[Extracted records]
++++++++++

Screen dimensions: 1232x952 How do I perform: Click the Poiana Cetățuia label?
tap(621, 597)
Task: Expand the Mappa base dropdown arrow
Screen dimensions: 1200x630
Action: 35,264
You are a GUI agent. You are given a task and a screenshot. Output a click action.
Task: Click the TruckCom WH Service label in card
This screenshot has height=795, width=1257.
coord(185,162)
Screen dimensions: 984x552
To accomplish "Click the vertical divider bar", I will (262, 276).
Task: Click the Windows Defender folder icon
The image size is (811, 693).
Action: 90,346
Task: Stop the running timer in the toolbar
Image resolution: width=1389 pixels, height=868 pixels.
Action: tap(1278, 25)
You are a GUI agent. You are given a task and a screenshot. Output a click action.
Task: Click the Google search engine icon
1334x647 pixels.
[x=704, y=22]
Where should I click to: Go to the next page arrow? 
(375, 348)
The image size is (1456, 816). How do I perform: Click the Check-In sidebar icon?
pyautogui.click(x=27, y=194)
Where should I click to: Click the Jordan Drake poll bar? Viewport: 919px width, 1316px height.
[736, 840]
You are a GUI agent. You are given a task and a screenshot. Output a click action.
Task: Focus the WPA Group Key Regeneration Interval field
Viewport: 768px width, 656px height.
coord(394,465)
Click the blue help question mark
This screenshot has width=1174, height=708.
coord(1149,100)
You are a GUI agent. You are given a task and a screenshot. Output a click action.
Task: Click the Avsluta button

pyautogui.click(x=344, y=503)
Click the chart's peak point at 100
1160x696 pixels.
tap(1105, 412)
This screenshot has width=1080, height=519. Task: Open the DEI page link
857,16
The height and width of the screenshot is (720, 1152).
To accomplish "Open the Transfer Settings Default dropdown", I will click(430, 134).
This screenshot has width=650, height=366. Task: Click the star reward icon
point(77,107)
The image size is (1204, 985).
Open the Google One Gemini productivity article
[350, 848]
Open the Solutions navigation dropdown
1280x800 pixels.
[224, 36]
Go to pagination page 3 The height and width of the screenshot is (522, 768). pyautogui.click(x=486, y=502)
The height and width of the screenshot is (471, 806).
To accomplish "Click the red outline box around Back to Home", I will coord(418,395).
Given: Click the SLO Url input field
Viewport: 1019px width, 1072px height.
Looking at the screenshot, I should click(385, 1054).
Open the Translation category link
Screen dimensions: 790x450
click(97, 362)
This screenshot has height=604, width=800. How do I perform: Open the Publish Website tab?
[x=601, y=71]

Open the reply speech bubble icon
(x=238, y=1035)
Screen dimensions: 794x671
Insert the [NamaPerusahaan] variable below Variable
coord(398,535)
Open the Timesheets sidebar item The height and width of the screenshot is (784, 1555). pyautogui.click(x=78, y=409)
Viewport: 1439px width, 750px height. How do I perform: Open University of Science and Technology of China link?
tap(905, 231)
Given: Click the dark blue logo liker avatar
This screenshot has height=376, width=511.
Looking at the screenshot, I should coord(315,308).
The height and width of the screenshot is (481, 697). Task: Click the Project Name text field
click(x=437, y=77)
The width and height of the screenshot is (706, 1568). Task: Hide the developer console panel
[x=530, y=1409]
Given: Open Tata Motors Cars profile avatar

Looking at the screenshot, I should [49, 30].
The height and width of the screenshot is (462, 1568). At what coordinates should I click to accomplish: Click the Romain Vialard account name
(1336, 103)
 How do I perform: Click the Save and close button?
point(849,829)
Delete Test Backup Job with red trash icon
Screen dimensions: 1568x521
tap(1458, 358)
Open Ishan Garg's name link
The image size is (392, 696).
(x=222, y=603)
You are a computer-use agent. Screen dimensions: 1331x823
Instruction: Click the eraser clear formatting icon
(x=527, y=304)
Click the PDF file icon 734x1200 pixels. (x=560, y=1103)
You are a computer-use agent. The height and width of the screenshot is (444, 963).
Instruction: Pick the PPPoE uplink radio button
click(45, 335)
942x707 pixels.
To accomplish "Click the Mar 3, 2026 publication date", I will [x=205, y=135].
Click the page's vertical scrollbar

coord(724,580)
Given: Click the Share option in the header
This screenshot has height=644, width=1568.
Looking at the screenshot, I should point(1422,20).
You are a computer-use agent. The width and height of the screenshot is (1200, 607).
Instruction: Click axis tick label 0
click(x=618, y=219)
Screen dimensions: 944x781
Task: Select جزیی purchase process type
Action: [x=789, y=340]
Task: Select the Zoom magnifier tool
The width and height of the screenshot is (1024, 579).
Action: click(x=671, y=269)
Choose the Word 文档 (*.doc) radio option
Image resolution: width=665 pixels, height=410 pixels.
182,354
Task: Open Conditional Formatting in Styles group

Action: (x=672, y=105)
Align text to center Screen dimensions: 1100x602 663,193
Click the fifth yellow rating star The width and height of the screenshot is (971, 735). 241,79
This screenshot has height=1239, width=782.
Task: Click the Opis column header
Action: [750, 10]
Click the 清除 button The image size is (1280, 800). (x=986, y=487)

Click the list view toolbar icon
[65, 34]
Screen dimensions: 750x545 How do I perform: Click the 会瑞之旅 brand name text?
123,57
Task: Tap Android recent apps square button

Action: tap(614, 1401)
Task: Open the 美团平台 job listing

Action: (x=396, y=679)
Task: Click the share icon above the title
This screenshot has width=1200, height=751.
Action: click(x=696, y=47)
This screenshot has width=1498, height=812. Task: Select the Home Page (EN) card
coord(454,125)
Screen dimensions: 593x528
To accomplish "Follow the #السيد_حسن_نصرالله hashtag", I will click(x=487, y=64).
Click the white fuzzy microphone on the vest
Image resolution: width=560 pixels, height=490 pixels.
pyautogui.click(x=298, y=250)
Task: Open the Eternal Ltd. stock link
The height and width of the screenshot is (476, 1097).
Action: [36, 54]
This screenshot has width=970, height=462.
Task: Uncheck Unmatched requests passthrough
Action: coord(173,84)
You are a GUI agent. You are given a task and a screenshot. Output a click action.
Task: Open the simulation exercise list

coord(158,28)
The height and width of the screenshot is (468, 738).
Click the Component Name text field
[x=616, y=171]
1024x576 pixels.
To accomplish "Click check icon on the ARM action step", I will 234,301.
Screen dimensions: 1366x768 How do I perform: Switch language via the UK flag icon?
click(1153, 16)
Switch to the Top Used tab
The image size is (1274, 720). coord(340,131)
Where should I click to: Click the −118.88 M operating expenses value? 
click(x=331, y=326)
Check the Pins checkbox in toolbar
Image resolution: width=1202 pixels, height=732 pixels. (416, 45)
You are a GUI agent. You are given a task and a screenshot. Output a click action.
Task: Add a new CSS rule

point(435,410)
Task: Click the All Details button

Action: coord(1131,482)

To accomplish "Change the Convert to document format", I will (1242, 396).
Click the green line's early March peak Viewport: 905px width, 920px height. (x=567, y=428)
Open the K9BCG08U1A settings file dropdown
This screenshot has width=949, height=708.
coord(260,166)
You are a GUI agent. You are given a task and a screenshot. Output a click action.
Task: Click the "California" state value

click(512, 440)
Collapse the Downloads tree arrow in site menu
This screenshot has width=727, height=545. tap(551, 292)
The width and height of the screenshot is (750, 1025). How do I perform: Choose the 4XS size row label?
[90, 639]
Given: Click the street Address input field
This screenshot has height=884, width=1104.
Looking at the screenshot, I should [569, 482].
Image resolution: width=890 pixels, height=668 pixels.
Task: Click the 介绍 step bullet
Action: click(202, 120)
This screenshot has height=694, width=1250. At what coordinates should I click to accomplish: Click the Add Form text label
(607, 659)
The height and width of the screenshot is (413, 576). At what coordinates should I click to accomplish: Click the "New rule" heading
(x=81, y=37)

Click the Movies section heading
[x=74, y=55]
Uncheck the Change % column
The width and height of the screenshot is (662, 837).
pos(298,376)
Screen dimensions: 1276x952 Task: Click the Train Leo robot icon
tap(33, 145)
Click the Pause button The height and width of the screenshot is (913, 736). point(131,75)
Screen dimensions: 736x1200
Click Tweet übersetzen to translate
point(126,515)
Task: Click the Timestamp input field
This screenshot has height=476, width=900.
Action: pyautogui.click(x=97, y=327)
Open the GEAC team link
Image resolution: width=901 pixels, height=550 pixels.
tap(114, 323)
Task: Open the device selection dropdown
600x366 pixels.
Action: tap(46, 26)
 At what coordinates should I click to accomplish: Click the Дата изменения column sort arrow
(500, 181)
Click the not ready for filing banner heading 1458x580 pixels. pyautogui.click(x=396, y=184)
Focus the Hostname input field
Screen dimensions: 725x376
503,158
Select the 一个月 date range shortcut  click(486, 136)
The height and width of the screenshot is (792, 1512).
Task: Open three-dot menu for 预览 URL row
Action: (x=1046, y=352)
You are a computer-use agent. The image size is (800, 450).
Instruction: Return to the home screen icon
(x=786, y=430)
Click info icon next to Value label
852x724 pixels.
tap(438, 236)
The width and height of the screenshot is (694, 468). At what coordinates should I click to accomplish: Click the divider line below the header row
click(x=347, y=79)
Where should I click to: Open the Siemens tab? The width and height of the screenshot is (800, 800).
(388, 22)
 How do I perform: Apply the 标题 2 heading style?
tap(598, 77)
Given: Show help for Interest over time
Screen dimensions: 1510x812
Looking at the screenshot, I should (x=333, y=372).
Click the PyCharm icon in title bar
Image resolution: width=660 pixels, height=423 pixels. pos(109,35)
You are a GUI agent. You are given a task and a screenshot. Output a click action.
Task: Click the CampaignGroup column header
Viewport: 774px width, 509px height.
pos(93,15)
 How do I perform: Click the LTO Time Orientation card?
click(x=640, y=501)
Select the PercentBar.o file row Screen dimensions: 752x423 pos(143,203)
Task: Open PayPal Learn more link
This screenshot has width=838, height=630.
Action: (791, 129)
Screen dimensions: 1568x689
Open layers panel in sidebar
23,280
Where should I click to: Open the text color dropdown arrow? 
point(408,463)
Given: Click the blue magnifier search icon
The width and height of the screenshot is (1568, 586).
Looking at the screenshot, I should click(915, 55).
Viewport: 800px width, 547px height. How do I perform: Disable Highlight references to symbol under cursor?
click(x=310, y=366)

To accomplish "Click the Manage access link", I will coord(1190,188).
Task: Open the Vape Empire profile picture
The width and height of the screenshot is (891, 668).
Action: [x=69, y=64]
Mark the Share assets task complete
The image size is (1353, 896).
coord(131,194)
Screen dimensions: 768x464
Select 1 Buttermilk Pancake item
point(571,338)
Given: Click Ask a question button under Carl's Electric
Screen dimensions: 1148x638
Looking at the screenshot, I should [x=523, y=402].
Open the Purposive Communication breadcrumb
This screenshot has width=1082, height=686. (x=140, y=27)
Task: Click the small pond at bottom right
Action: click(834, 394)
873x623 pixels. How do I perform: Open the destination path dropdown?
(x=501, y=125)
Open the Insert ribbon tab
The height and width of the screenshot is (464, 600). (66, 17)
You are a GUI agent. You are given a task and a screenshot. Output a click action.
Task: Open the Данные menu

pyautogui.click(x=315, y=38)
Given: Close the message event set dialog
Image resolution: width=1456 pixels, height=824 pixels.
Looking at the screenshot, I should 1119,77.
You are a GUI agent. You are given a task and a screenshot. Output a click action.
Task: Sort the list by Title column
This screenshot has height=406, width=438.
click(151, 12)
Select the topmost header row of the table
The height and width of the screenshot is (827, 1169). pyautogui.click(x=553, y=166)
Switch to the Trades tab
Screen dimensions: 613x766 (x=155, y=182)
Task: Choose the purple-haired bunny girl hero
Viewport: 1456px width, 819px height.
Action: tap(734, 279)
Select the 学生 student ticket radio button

++++++++++

After locating the line with "Task: Open the Данные menu" in the records above, please set down that line and all later ones exactly, and no other line.

▶ Response box:
Task: Open the Данные menu

pyautogui.click(x=315, y=38)
Given: Close the message event set dialog
Image resolution: width=1456 pixels, height=824 pixels.
Looking at the screenshot, I should 1119,77.
You are a GUI agent. You are given a task and a screenshot. Output a click action.
Task: Sort the list by Title column
This screenshot has height=406, width=438.
click(151, 12)
Select the topmost header row of the table
The height and width of the screenshot is (827, 1169). pyautogui.click(x=553, y=166)
Switch to the Trades tab
Screen dimensions: 613x766 (x=155, y=182)
Task: Choose the purple-haired bunny girl hero
Viewport: 1456px width, 819px height.
Action: tap(734, 279)
Select the 学生 student ticket radio button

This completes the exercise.